We spoke to Lee Robertson, founder and director of Octo Members, about launching the private social network for financial services professionals.
Tell us about yourself
I was previously founder and former CEO of Investment Quorum, having firstly been a serviceman and Past Master of the Guild of Entrepreneurs. I’ve worked in financial services for many years, and I was delighted to launch Octo in 2018 alongside Andy Brown, Rob Page and Jon Rocchi.
How and why did you launch Octo Members?
We wanted to create a cross-spectrum forum, so we’ve got IFAs, paraplanners, wealth managers and fund managers, and the idea is that we showcase best ideas and best practice between each other.
It was also launched to help create relevant content for, and by, our users. So much is now produced within the industry that we are drowning in it, and we wanted to create a forum whereby we had really high-quality content and really good engagement.
We also wanted to put our members in charge, and the app lets them tune out of the different feeds if they don’t want them.
What we didn’t want to create was one more forum of IFAs talking to each other, and we thought it was better to get other people involved – like paraplanners and fund managers – as well as IFAs, so it’s been good to see that working.
How has the pandemic changed your working habits?
On the plus side, it’s not been a bad time to have a digital platform, and the fact we’ve started before the pandemic was helpful.
However, what the lockdown has meant is far more competition, as everyone is now trying to access or build digital communities.
What positives have you taken from the whole lockdown experience?
We’ve all learnt that we can be productive working remotely, and that’s helped everyone gain better work life flexibility.
What does success look like for Octo Members?
As a community we don’t have specific targets, but we hoped to get to 3,000 engaged members as a long-term goal, and as we hit our second anniversary we are just a few away from that which is great, so it has grown very quickly. We also have a nice mix in there – we are currently around two thirds client facing or buy-side.
What does our industry get right, and what needs improving?
Where we’ve got things right this year is that the advice industry has responded very well to this latest challenge caused by the pandemic. Advisers have risen to the challenge and continued to deliver great client service.
In terms of what still needs work, we still need to see the regulator taking far more proactive action against the miscreants.
There are still too many scams and scandals, and it often takes too long for these things to be shut down, so they need to take action on that.
Is there a book or podcast that is essential reading/listening for your industry?
Neil Bage’s Bitesize Behaviour is a must listen to podcast. The direction of travel for advice is going to be driven more by behaviours going forward and this is a great entry level podcast to help get your head around the topic.
Who makes the industry/sector better and why?
Mark Polson.
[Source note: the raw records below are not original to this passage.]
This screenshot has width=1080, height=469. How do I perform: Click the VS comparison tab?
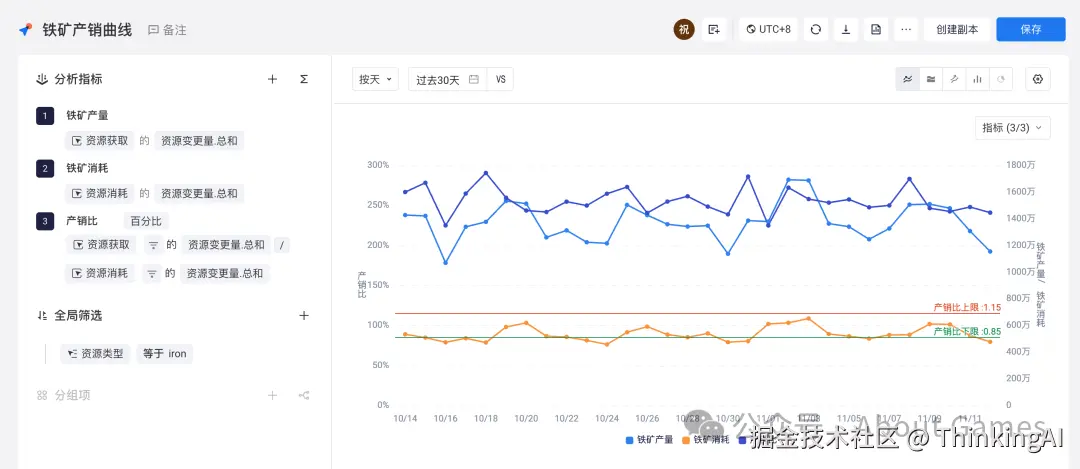tap(500, 79)
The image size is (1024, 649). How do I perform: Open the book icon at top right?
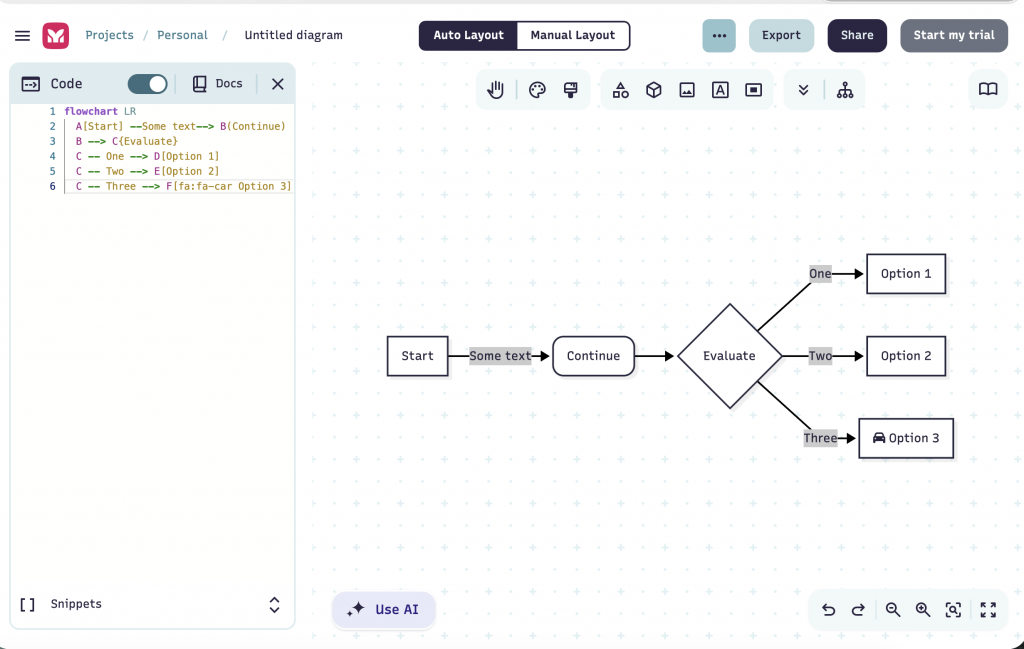click(988, 89)
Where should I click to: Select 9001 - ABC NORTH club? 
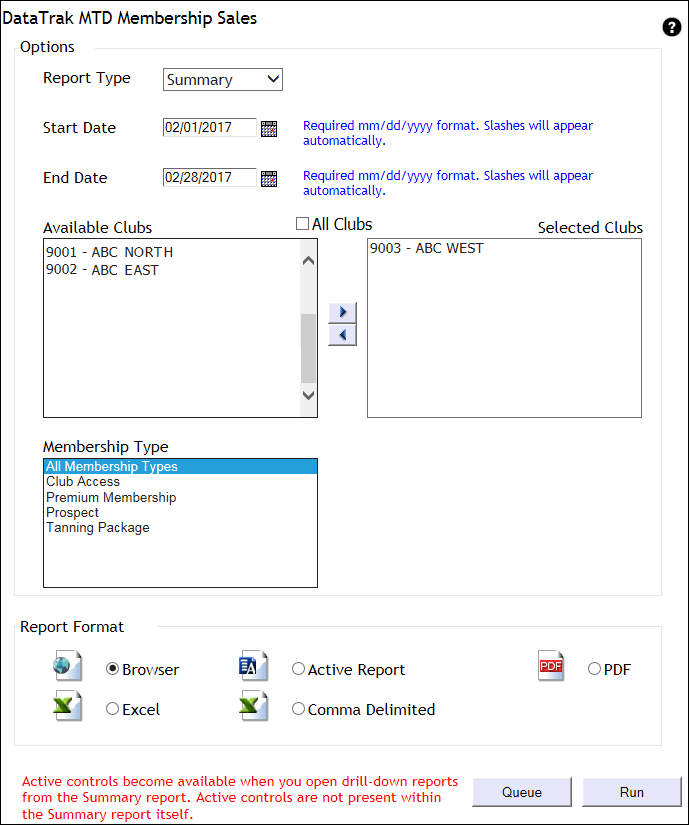click(x=109, y=252)
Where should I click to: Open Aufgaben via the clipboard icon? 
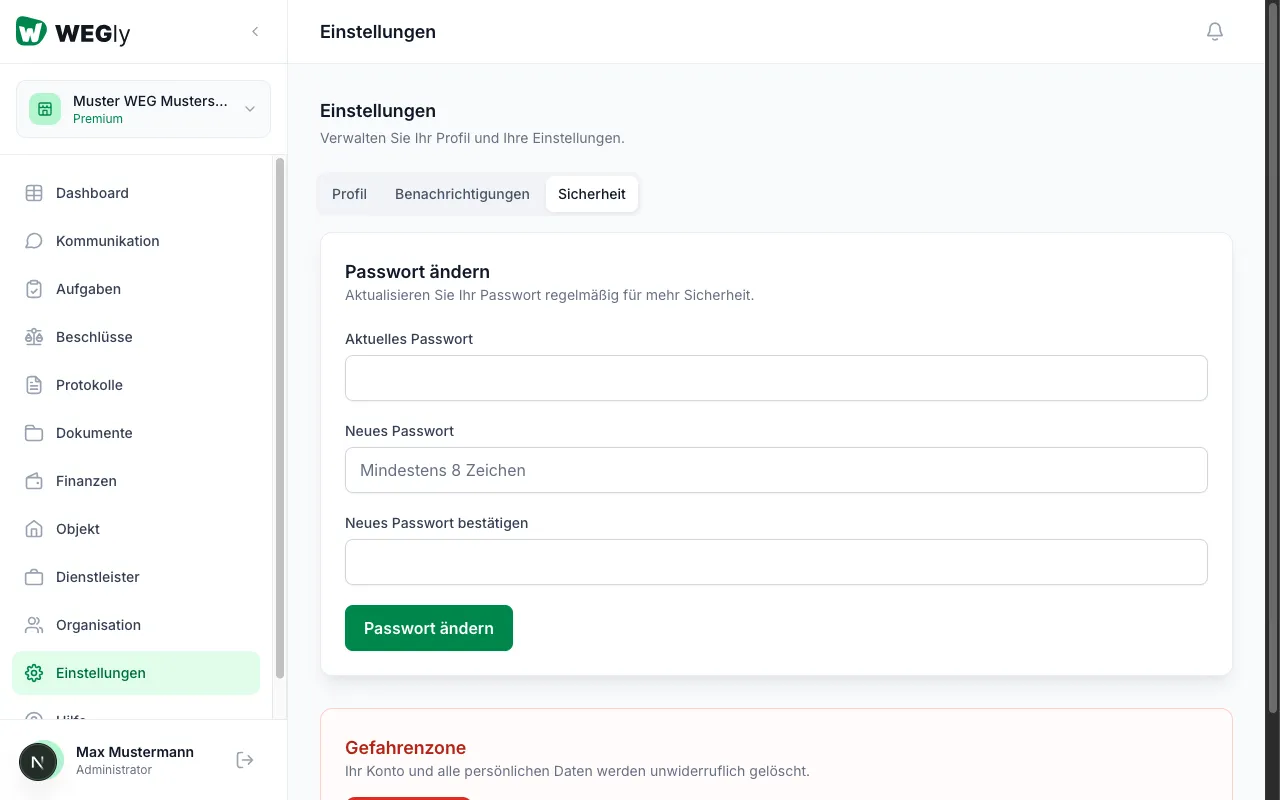(34, 289)
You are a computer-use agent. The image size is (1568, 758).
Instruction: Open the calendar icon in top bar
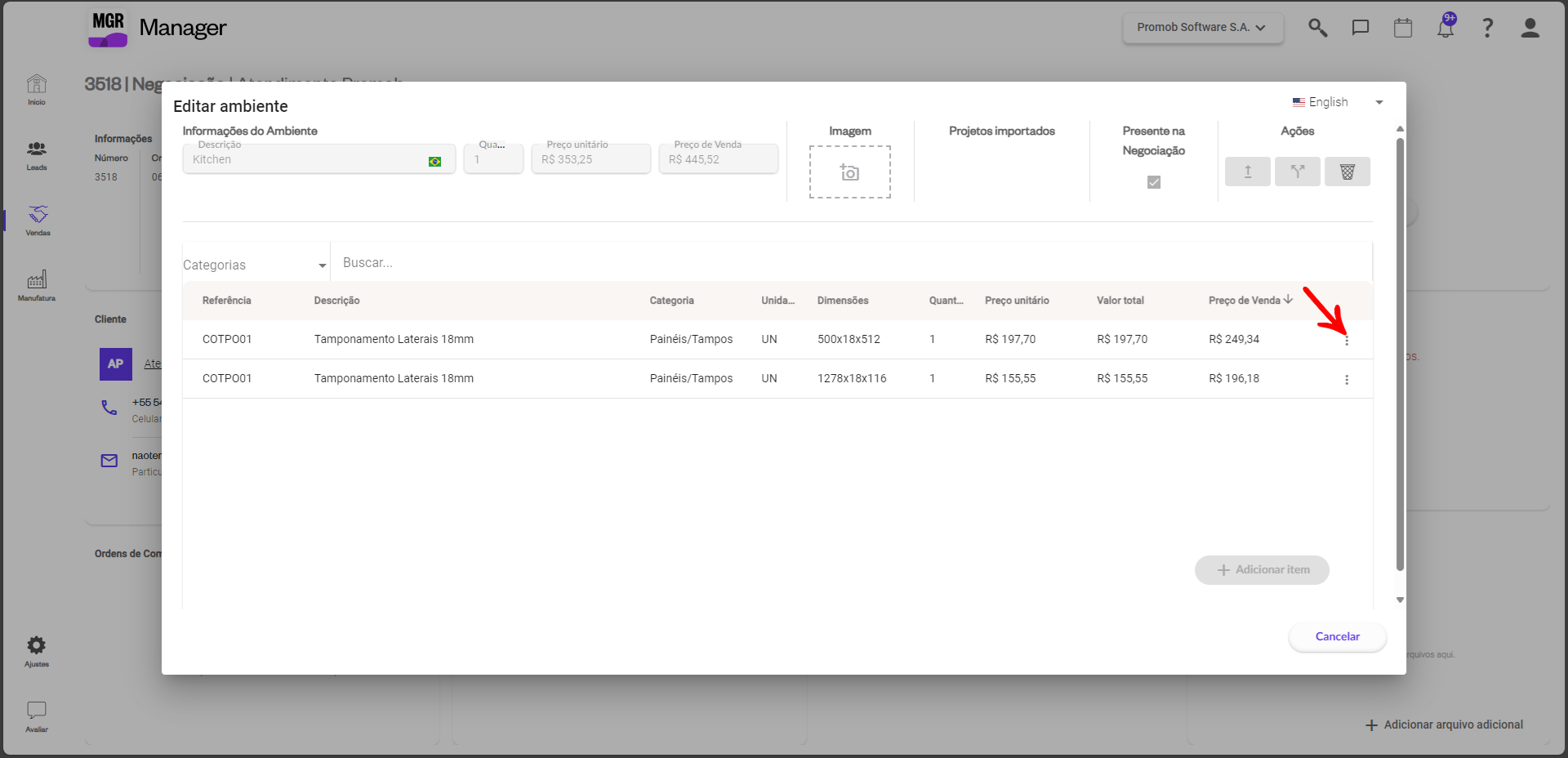1403,28
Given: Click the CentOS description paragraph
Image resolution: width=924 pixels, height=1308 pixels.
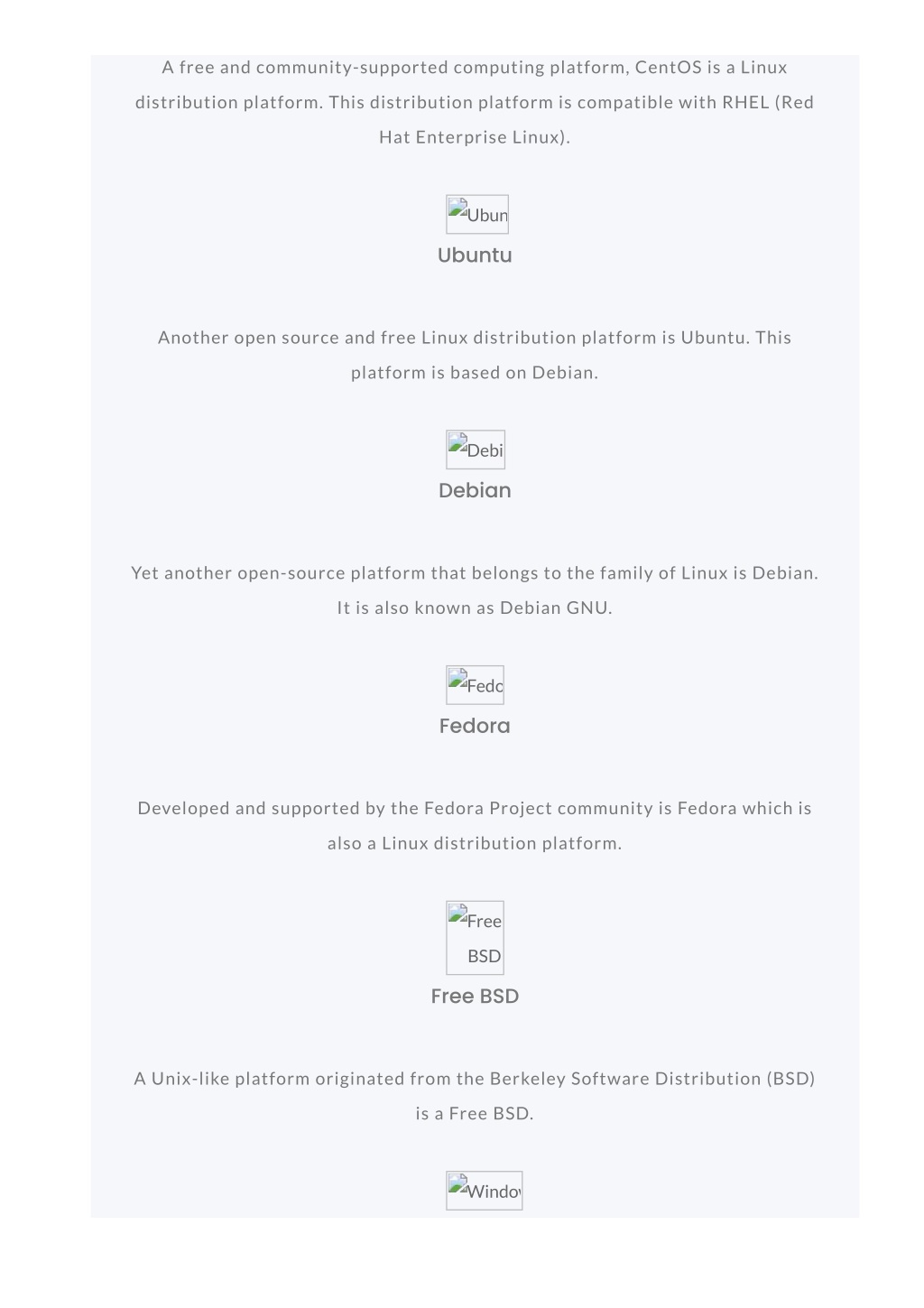Looking at the screenshot, I should click(475, 102).
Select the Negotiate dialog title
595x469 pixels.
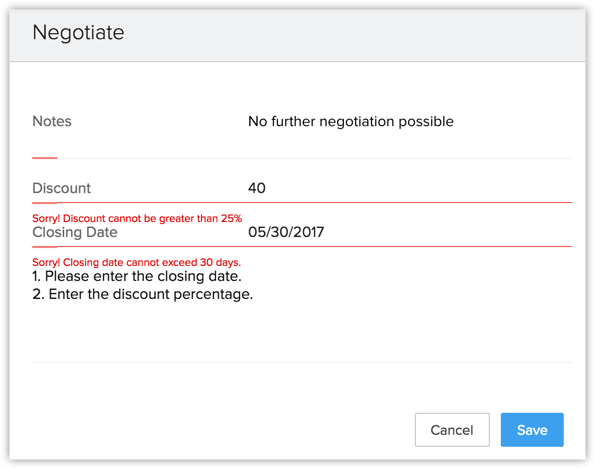(78, 32)
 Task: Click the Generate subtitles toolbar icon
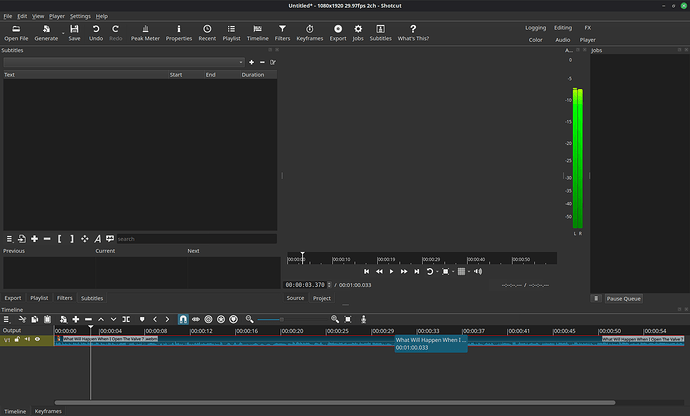[110, 239]
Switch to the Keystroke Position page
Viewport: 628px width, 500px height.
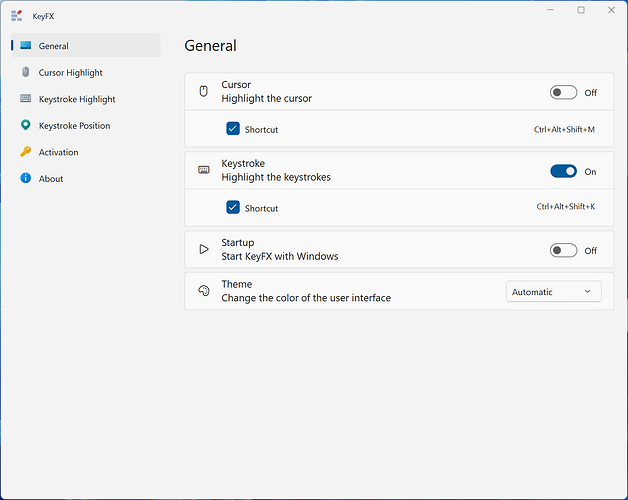coord(74,126)
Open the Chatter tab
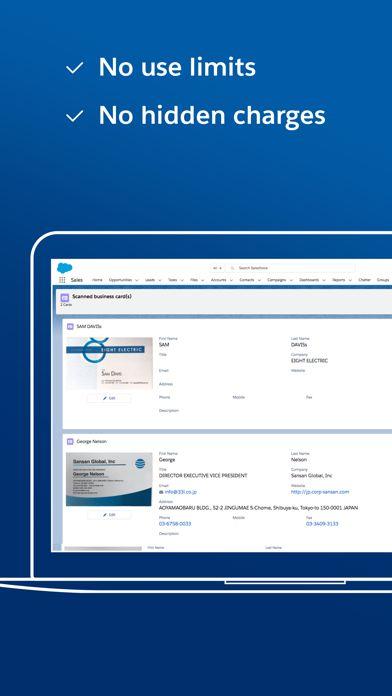 click(364, 280)
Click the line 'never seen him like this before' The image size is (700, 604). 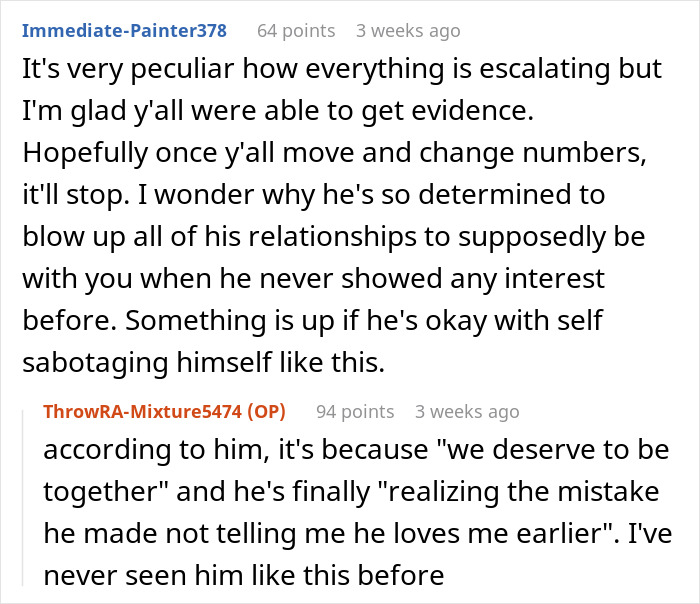click(x=244, y=575)
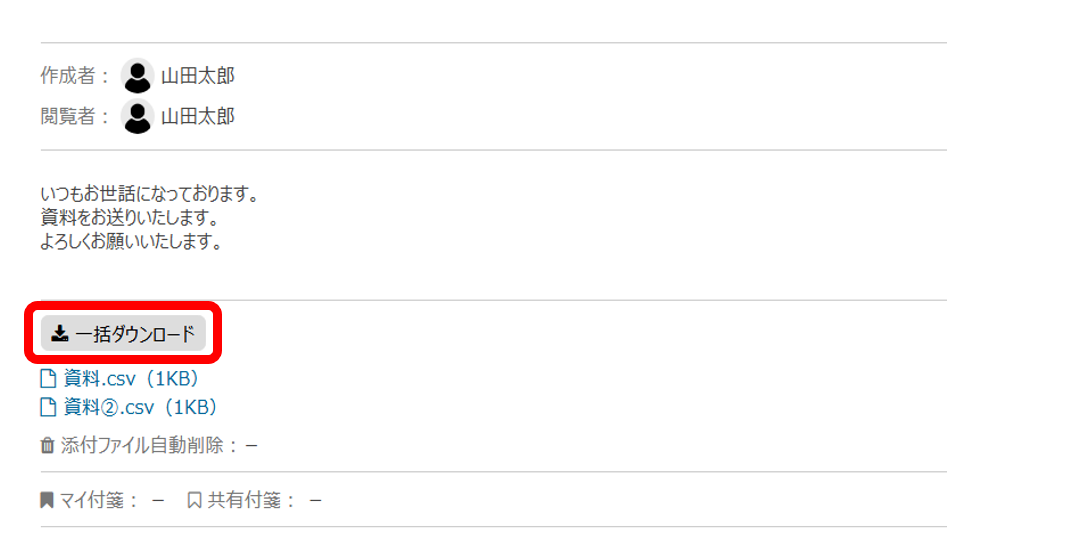Click the 一括ダウンロード button
Image resolution: width=1076 pixels, height=559 pixels.
(123, 334)
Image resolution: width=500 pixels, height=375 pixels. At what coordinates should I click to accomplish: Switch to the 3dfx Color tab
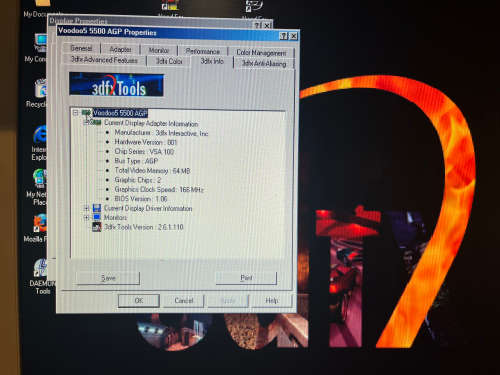(169, 61)
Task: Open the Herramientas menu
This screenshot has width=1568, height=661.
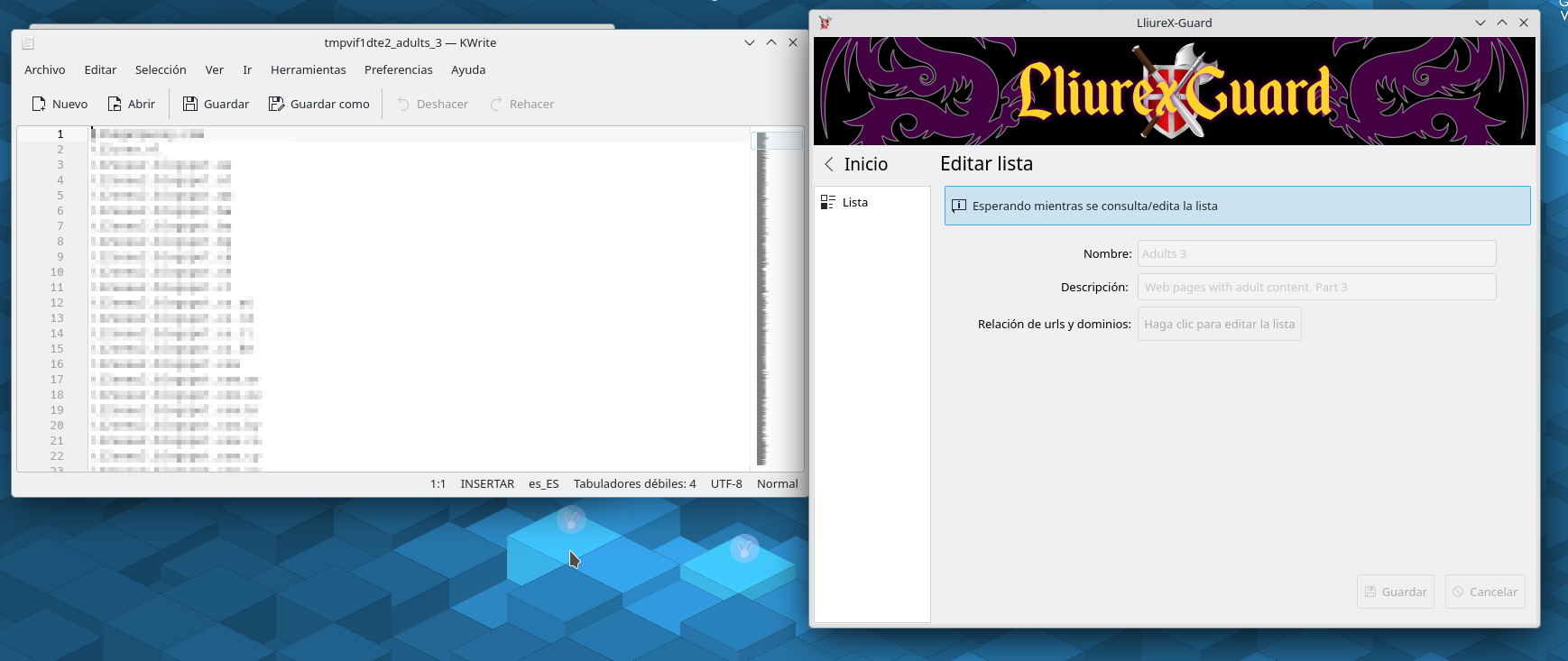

He is thought provoking, humorous and incredibly knowledgeable, and puts a lot of effort into informing and supporting the sector.
If you could give a younger version of yourself one piece of financial advice, what would it be?
Be more adventurous with your investments when you are younger.
What would you do if you were head of the FCA for the day?
I would instigate a much better early warning system, based on actual intelligence, to alert people to scams.
What is the one column or website that you read every day?
I use Linkedin every day.
What would you do if you received a windfall of £10,000?
I’d put it towards my first foreign holiday after restrictions lift and have a great time in the sunshine.